We were just getting to Georgia and all the shoaling trouble spots…. Wind was less than 5 knots and forecast was for 2-3 foot seas… so we decided to exit the ICW at Port Royal Sound and head south in the Atlantic… Great plan… the further and further we got out of the inlet the worse it got… no wind still less than 5 knots but the seas were no where near 2-3 foot. There were some fairly good size rollers and they were close together and we had an ebb current with the rollers against the current… anyway, it was very nasty and we were at a point of do we turn around or continue south to the inlet… we opted to keep heading south and go back in at the Savannah River via the Tybee Roads Inlet. So we toughed it out for a couple more hours on the outside.

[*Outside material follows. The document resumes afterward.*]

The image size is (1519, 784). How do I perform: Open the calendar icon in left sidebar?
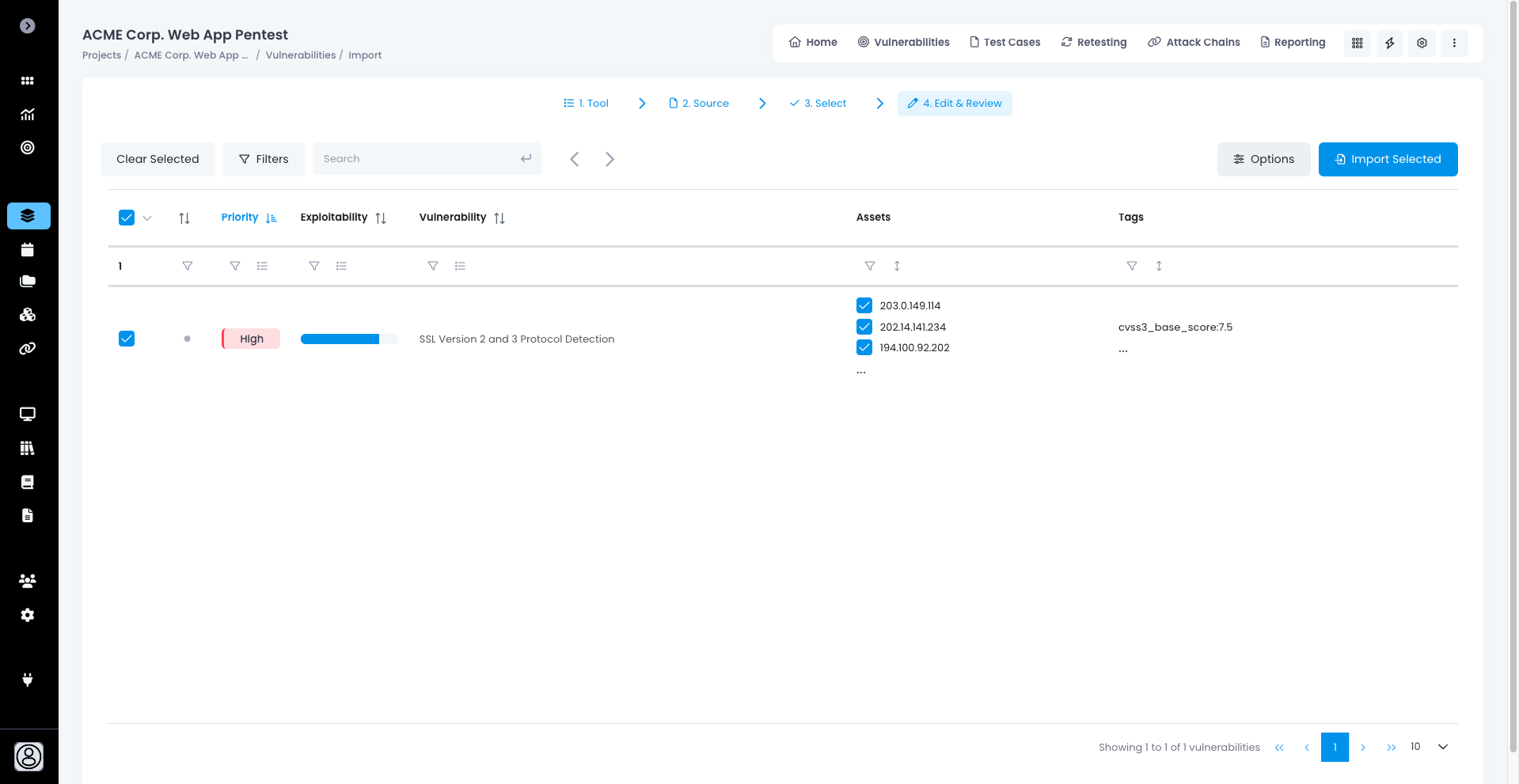click(28, 250)
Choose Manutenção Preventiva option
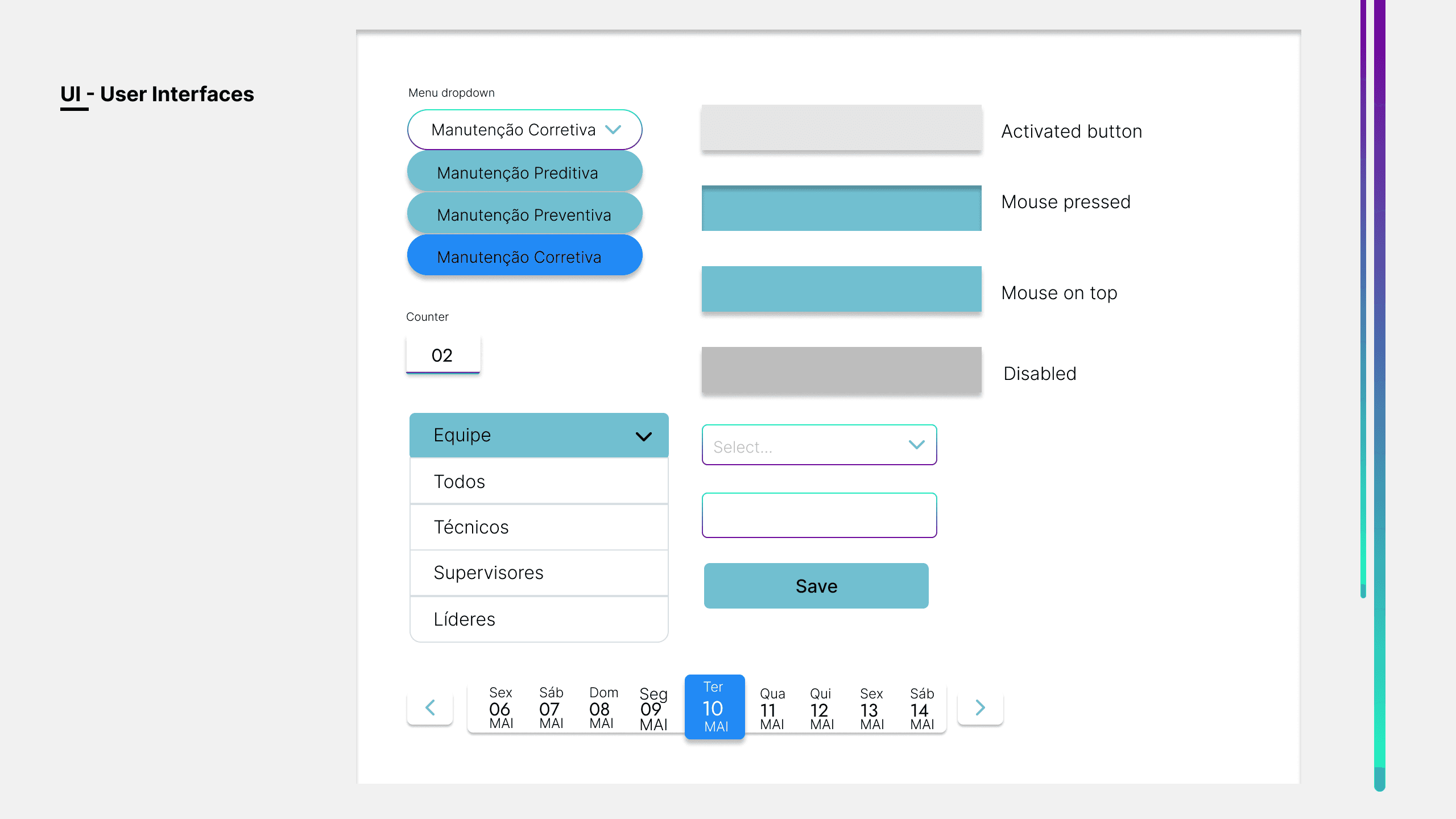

We reached the Tybee Roads Inlet and still had 2 hours to get back to the ICW… it was 10 miles inland. We had entered via this inlet heading north before but never gone south from it…. This would be our first trip up the Savannah River and it was a slow one… 4.5 – 5.0 knots… strong current against us. It was cool passing the ships that were exiting to sea… passed four huge ships.
Once we were back in the ICW all we had to deal with now was skinny water… of course it was dead low tide… only good thing was that it was rising so by the time we reached the trouble areas we had enough water to not be real concerned about grounding.
When we were traveling outside we planned to stop for the night at Walburg Creek… this anchorage was now out of range for us today… next Beecha friendly stop before Walburg Creek would be Kilkenny Creek, so that is where we headed.
Just after sunset we were approaching Hell Gate and I could see a large passenger vessel heading toward Hell Gate on the Ogeechee River and I was on the Vernon River… we were running parallel both heading toward Hell Gate from opposite sides. The passenger vessel was “The Independence” an American Cruise Line Ship… not sure how long they are but I knew I did not want to go through Hell Gate at the same time as they did. I hailed him on the VHF and told him I would hold off transiting Hell Gate and let him go through first… he acknowledged and we sat and waited for them to get through… not long but it did delay our arrival time to Kilkenny Creek.
Because it was cloudy today it got dark quickly after sunset… it was dark by the time we got through Hell Gate and heading up the Ogeechee River toward Florida Passage. We met a tug and barge in Florida Passage… it was really dark… could not see much of anything visually… had to navigate via radar and chartplotter.
We arrived to Kilkenny Creek about 1915 and turned out of the ICW into it… three boats anchored in the Creek as we headed in… two power and one sail. We arrived to our destination for the night… Marker 107 Restaurant and docked at about 1930.. Our location: N31°47.410’, W081°12.156’. We found that the restaurant was closed on Mondays… would have been good to have eaten there… oh well next trip.
We traveled today for 12 hours and 50 minutes covering 78.17 nautical miles averaging 6.09 knots.